**What is needed**
Nothing in the records should be altered; retype them all exactly.

—————

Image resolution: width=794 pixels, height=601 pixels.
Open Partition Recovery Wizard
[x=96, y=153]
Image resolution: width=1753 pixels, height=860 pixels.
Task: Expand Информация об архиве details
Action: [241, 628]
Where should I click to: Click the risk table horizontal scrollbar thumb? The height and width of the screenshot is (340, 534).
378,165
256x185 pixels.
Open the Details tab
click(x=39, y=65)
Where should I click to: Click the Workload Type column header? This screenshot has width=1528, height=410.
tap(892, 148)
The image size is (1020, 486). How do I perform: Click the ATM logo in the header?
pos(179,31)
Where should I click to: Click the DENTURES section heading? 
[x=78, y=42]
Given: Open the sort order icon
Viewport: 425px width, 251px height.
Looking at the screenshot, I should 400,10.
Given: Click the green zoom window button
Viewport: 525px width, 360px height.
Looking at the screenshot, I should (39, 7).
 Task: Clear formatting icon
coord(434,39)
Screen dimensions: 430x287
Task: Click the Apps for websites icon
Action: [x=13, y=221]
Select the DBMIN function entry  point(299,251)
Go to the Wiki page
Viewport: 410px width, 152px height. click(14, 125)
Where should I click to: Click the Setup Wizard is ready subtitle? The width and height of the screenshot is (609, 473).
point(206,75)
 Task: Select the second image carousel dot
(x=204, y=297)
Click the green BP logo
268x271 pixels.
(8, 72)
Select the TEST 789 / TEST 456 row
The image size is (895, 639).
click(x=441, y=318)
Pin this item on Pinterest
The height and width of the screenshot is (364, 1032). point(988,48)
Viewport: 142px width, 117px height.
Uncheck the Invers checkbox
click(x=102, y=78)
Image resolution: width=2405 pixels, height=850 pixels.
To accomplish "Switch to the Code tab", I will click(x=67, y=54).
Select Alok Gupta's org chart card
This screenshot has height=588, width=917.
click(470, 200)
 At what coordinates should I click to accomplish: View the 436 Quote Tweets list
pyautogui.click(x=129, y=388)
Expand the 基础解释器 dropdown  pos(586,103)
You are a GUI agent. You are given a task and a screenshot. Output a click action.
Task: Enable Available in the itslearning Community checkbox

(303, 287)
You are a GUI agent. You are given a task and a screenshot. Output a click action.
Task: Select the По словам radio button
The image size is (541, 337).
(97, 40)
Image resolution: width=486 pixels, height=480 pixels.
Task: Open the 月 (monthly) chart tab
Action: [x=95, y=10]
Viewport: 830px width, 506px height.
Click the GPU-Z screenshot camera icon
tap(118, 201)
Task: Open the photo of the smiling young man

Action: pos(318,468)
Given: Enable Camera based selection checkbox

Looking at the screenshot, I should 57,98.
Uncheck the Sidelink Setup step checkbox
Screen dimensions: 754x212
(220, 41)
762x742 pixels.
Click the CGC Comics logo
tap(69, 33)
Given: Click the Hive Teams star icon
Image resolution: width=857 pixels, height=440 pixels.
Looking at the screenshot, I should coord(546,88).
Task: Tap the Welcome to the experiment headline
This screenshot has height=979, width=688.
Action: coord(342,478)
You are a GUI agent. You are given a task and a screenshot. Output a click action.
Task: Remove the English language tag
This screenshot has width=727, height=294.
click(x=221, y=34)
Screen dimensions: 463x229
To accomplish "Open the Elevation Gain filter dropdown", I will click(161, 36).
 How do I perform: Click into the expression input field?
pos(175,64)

—————

**Result of the task**
Image resolution: width=794 pixels, height=601 pixels.
Open Partition Recovery Wizard
[x=96, y=153]
Image resolution: width=1753 pixels, height=860 pixels.
Task: Expand Информация об архиве details
Action: [241, 628]
Where should I click to: Click the risk table horizontal scrollbar thumb? The height and width of the screenshot is (340, 534).
378,165
256x185 pixels.
Open the Details tab
click(x=39, y=65)
Where should I click to: Click the Workload Type column header? This screenshot has width=1528, height=410.
tap(892, 148)
The image size is (1020, 486). How do I perform: Click the ATM logo in the header?
pos(179,31)
Where should I click to: Click the DENTURES section heading? 
[x=78, y=42]
Given: Open the sort order icon
Viewport: 425px width, 251px height.
Looking at the screenshot, I should 400,10.
Given: Click the green zoom window button
Viewport: 525px width, 360px height.
Looking at the screenshot, I should (39, 7).
 Task: Clear formatting icon
coord(434,39)
Screen dimensions: 430x287
Task: Click the Apps for websites icon
Action: [x=13, y=221]
Select the DBMIN function entry  point(299,251)
Go to the Wiki page
Viewport: 410px width, 152px height. click(14, 125)
Where should I click to: Click the Setup Wizard is ready subtitle? The width and height of the screenshot is (609, 473).
point(206,75)
 Task: Select the second image carousel dot
(x=204, y=297)
Click the green BP logo
268x271 pixels.
(8, 72)
Select the TEST 789 / TEST 456 row
The image size is (895, 639).
click(x=441, y=318)
Pin this item on Pinterest
The height and width of the screenshot is (364, 1032). point(988,48)
Viewport: 142px width, 117px height.
Uncheck the Invers checkbox
click(x=102, y=78)
Image resolution: width=2405 pixels, height=850 pixels.
To accomplish "Switch to the Code tab", I will click(x=67, y=54).
Select Alok Gupta's org chart card
This screenshot has height=588, width=917.
click(470, 200)
 At what coordinates should I click to accomplish: View the 436 Quote Tweets list
pyautogui.click(x=129, y=388)
Expand the 基础解释器 dropdown  pos(586,103)
You are a GUI agent. You are given a task and a screenshot. Output a click action.
Task: Enable Available in the itslearning Community checkbox

(303, 287)
You are a GUI agent. You are given a task and a screenshot. Output a click action.
Task: Select the По словам radio button
The image size is (541, 337).
(97, 40)
Image resolution: width=486 pixels, height=480 pixels.
Task: Open the 月 (monthly) chart tab
Action: [x=95, y=10]
Viewport: 830px width, 506px height.
Click the GPU-Z screenshot camera icon
tap(118, 201)
Task: Open the photo of the smiling young man

Action: pos(318,468)
Given: Enable Camera based selection checkbox

Looking at the screenshot, I should 57,98.
Uncheck the Sidelink Setup step checkbox
Screen dimensions: 754x212
(220, 41)
762x742 pixels.
Click the CGC Comics logo
tap(69, 33)
Given: Click the Hive Teams star icon
Image resolution: width=857 pixels, height=440 pixels.
Looking at the screenshot, I should coord(546,88).
Task: Tap the Welcome to the experiment headline
This screenshot has height=979, width=688.
Action: coord(342,478)
You are a GUI agent. You are given a task and a screenshot. Output a click action.
Task: Remove the English language tag
This screenshot has width=727, height=294.
click(x=221, y=34)
Screen dimensions: 463x229
To accomplish "Open the Elevation Gain filter dropdown", I will click(161, 36).
 How do I perform: Click into the expression input field?
pos(175,64)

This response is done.